Dal 1848, anno fondativo dello Stato federale, fino al secondo dopoguerra, l’arte prodotta e collezionata in Ticino riflette una tensione permanente tra tradizione e apertura. Accanto agli artisti locali, il Cantone diventa luogo di soggiorno e, in molti casi, di elezione per pittori, collezionisti e intellettuali provenienti dalla Svizzera tedesca e da altri Paesi d’Oltralpe. Ne nasce un confronto serrato tra l’eredità figurativa italiana e le spinte innovative delle correnti nordiche, spesso divergenti ma destinate, nel tempo, a intrecciarsi.
Il percorso espositivo del MASI si articola in cinque sezioni cronologiche che accompagnano il visitatore attraverso i principali snodi stilistici. Dalle suggestioni del tardo Romanticismo e del Realismo, passando per Impressionismo e Post-Impressionismo, fino alle declinazioni del Simbolismo e dell’Espressionismo, la narrazione mette in evidenza come il paesaggio ticinese diventi progressivamente non solo soggetto, ma anche simbolo. È in questo contesto che emergono, accanto alle vedute, gli autoritratti: immagini in cui l’artista misura se stesso rispetto al territorio, alla modernità e al proprio tempo.
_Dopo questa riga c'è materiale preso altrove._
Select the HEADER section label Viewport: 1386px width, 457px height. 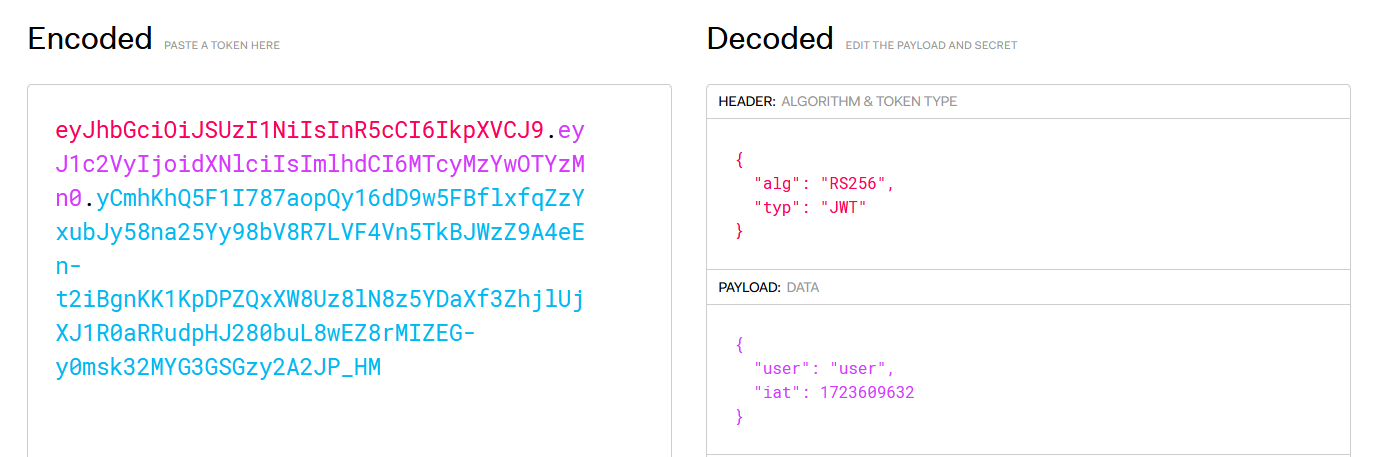pos(746,101)
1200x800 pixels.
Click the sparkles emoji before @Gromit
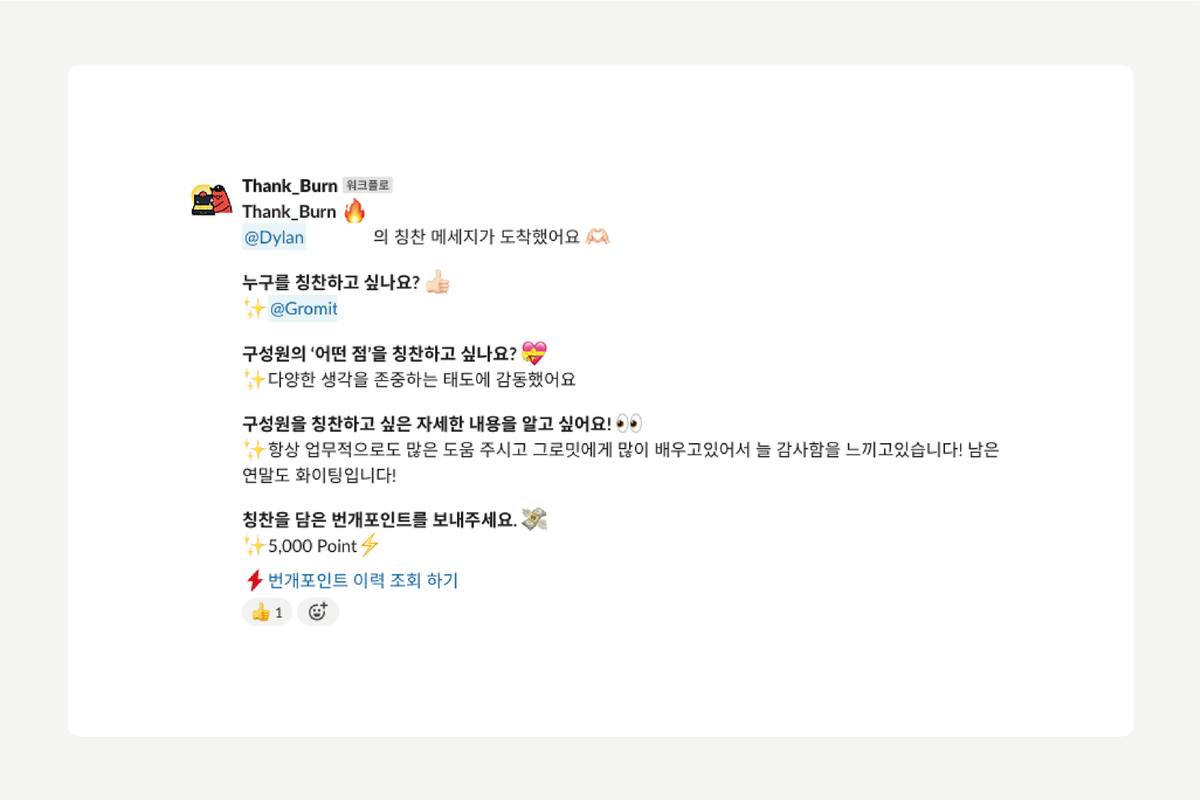coord(254,309)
Il capitolo dedicato a “Paesaggio e storia” mostra come la nascente coscienza nazionale svizzera trovi un riflesso nella pittura, mentre “Il paesaggio come simbolo” rivela l’influenza del Simbolismo europeo. Con “Sentimento e atmosfera”, Post-Impressionismo e Divisionismo costruiscono una visione condivisa tra Nord e Sud delle Alpi. “Osservazione della vita quotidiana” introduce invece uno sguardo più diretto sulla realtà, dal Verismo alla Nuova oggettività e al Realismo magico, mentre “Sguardi moderni” testimonia l’impatto delle avanguardie, dal cubo-futurismo all’Espressionismo.
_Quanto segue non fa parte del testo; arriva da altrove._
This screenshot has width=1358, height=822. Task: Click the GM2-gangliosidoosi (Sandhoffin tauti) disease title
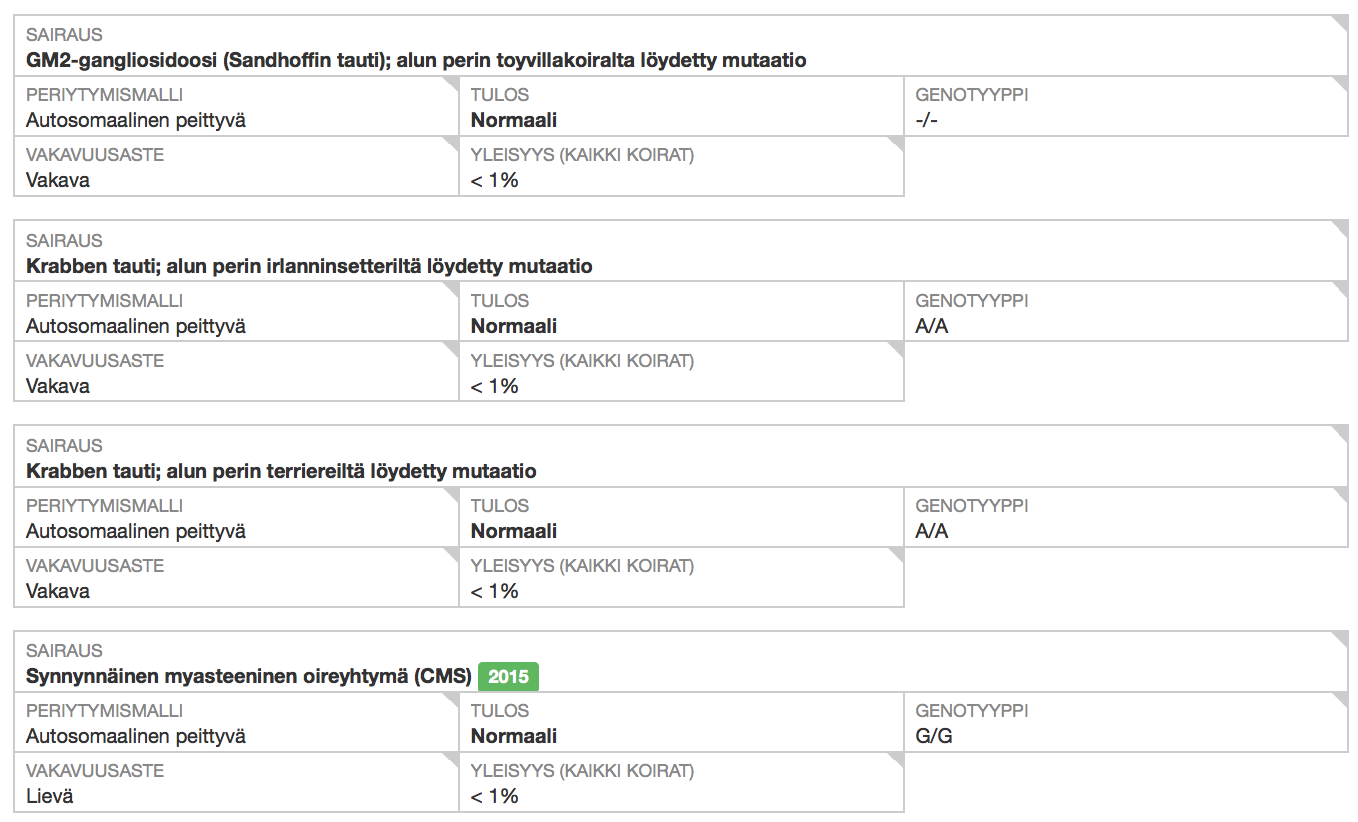[416, 61]
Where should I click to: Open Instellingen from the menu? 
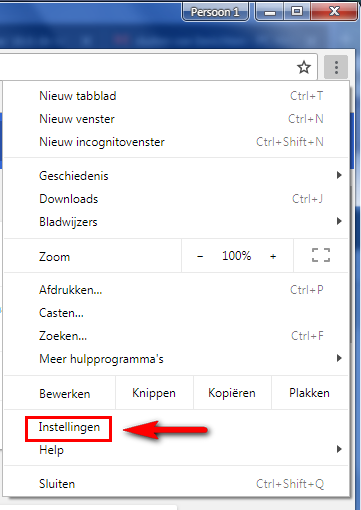tap(69, 427)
All’interno di questo quadro si colloca la figura di Paul Camenisch, artista zurighese e cofondatore del gruppo Rot-Blau. Architetto di formazione, Camenisch sviluppa un linguaggio pittorico riconoscibile per la vivacità cromatica e per la frammentazione dei punti di vista. Centrale nella collezione del MASI è il doppio dipinto del 1926, acquisito nel 2020, che presenta su un lato una veduta del Mendrisiotto e sull’altro un autoritratto con paesaggio, Der Mann in den Reben. La possibilità di esporre entrambe le facce della tela restituisce la duplicità dello sguardo dell’artista: da un lato l’osservazione del territorio, dall’altro l’autorappresentazione come parte integrante di quel paesaggio.
Gli autoritratti di Camenisch, così come quelli di altri artisti presenti in collezione, non sono esercizi intimisti, ma strumenti di indagine. L’artista si colloca nello spazio che dipinge, ne diventa misura e testimone. Non è un caso che opere come Der Mann in den Reben abbiano partecipato a contesti internazionali di primo piano, come l’Internationale Kunstausstellung di Dresda del 1926, evento chiave nella Repubblica di Weimar e crocevia dell’arte europea degli anni Venti.
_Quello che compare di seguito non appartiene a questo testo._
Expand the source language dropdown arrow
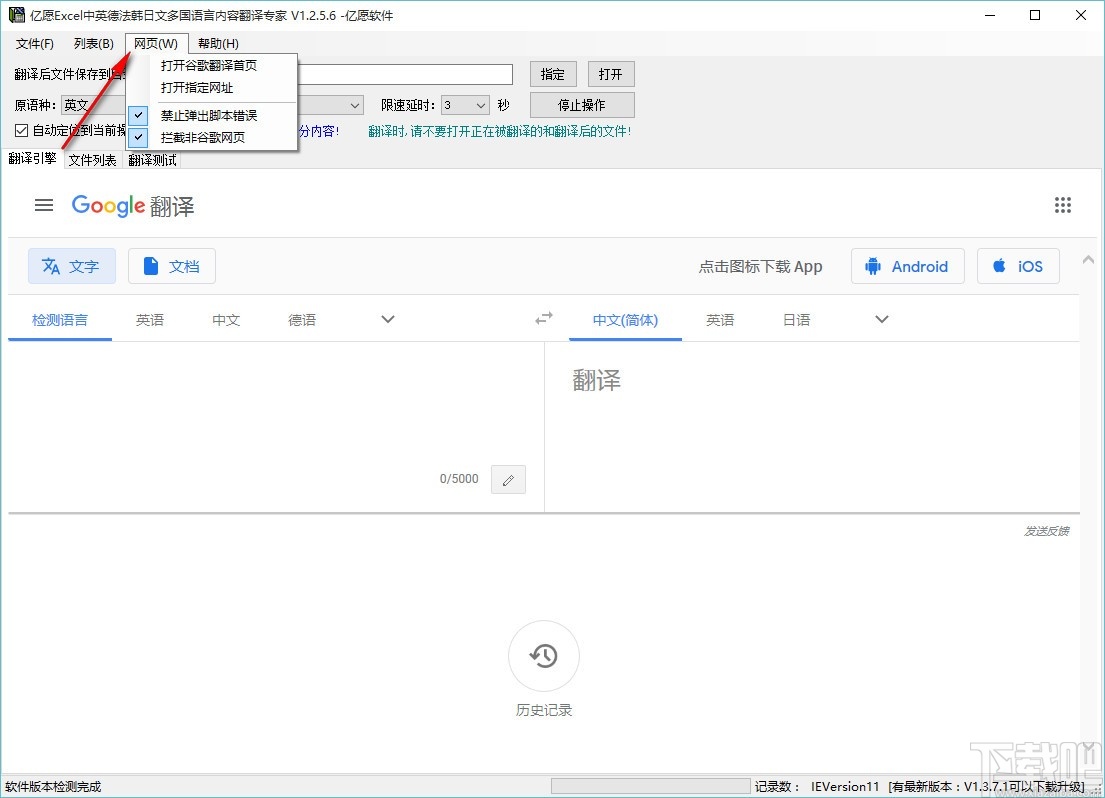This screenshot has width=1105, height=798. coord(387,318)
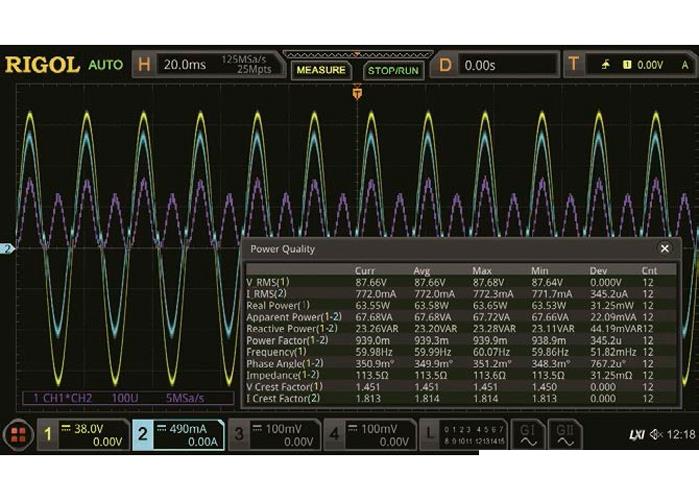699x500 pixels.
Task: Click the orange trigger position marker
Action: (x=357, y=93)
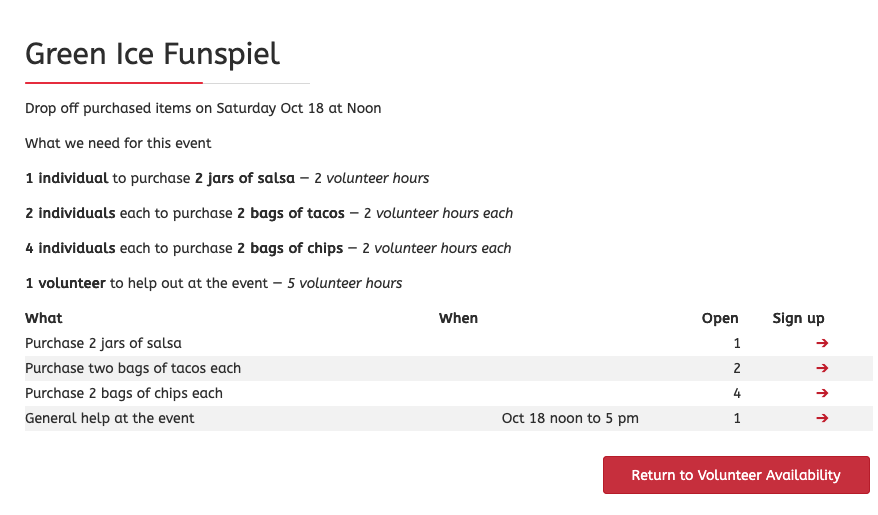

Accanto alle esperienze più marcatamente moderne, il percorso del MASI valorizza figure fondamentali della scena ticinese, come Edoardo Berta. Con Funerale bianco, dipinto tra il 1900 e il 1902, Berta raggiunge una maturità riconosciuta già dai contemporanei. L’opera, oggi parte della collezione della Città di Lugano e restaurata durante la chiusura del museo nel 2021, testimonia una ricerca tecnica e simbolica che ha avuto un ruolo decisivo nella definizione di un linguaggio regionale capace di dialogare con l’Europa.
Nel suo insieme, “Sentimento e osservazione. Arte in Ticino 1850-1950” non si presenta come una sintesi definitiva, ma come una piattaforma di ricerca. L’alternanza tra paesaggi, scene di vita quotidiana, ritratti e autoritratti mette in luce un secolo di interrogativi sull’identità, sul ruolo dell’artista e sul rapporto tra centro e periferia. È proprio in questa pluralità di sguardi che la collezione del MASI trova la sua forza: non una narrazione lineare, ma un mosaico aperto, capace di restituire la complessità culturale del Ticino e il suo posto nella storia dell’arte europea.